Via Michael Mandel, here's an interesting piece about fixing the GOP from Amity Shlaes. She's the conservative whose tome about FDR, "The Forgotten Man," argued that the New Deal was bad for the economy, and Capitol Hill Republicans bought the book in bulk. Now she's speaking directly to her most avid readers with a pretty simple message: Stop blowing up your marriages, and start blowing up your party.

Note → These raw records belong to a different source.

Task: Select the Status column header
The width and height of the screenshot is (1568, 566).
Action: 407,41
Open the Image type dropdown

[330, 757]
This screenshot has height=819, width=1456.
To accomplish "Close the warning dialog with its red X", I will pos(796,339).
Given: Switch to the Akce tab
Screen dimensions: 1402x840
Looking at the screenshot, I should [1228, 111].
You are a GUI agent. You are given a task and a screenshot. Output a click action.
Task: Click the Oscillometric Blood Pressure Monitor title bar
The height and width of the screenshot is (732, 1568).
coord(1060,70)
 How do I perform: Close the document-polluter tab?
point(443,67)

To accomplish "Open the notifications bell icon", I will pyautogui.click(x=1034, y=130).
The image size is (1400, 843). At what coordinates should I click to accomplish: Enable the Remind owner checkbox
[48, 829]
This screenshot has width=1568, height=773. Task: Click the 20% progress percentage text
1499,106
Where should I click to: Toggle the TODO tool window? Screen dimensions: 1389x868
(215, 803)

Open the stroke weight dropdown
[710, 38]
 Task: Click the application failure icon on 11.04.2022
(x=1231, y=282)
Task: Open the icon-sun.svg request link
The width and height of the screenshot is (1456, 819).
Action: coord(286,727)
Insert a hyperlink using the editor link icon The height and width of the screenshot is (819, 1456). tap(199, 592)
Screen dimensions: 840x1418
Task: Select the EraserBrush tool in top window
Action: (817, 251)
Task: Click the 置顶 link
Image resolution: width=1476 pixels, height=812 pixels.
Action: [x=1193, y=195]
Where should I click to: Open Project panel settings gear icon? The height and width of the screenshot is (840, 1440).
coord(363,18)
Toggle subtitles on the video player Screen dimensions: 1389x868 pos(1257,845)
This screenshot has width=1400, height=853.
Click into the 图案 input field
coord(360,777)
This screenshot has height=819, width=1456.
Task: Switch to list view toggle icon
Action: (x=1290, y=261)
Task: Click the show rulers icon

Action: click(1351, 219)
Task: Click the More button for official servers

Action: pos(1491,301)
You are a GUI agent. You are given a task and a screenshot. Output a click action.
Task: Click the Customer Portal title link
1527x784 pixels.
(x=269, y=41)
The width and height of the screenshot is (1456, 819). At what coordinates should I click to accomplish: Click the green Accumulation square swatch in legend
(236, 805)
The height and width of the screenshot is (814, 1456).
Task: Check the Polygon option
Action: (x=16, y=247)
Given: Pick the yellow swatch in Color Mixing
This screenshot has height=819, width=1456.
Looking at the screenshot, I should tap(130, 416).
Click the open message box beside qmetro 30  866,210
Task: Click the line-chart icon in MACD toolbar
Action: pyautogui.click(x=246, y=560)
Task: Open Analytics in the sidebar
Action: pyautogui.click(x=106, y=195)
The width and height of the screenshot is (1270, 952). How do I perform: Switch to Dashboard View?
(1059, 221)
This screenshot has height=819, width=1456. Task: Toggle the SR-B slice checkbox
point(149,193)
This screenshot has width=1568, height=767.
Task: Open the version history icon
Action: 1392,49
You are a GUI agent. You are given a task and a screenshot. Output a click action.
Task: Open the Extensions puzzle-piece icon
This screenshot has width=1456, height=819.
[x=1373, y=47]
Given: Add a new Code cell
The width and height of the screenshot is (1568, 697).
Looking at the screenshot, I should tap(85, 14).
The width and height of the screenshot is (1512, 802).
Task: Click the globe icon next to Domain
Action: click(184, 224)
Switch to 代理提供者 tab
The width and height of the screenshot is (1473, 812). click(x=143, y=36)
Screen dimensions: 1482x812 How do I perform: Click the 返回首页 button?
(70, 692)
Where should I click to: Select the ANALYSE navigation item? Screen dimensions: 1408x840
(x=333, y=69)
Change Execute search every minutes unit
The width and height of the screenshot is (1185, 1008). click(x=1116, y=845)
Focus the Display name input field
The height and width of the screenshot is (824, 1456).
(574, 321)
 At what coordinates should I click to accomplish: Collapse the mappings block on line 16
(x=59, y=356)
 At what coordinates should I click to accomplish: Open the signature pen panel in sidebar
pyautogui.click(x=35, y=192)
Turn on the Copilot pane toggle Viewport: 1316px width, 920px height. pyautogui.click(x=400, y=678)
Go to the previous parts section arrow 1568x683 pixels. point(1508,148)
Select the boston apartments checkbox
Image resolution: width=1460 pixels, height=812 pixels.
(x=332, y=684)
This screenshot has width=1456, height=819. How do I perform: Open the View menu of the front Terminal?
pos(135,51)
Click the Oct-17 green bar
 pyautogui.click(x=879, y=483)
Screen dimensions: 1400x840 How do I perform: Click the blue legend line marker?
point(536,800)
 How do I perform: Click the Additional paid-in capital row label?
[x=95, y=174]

Her solution is to turn the GOP (Grand Old Party) into a POG (Party of Growth), by following four simple steps:
1) Junk social conservatism.
2) Balance the budget.
3) Attract foreign investments.
4) Protect property rights.
There is some interesting thinking here, for sure. But wrapped up in Shlaes' POG message is this pesky idea from "The Forgotten Man" that what Republicans should be doing at a time of economic crisis is to advocate for balanced budgets. Shlaes' revisionism is interesting and possibly even influential, but the commonly accepted interpretation of the 1930s explains that attempts to balance the budget and restrain monetary policy in 1936 triggered a second dip in the Great Depression, sending unemployment to 19 percent from 14 percent and halting production. The history of the Great Depression is still a matter of debate, but it seems to me that one of the least contentious parts of that debate should be the bang-bang effect of FDR's premature balanced-budget policies and the depression within a depression that occured in 1937-8. That's not a great template for the Party of Growth.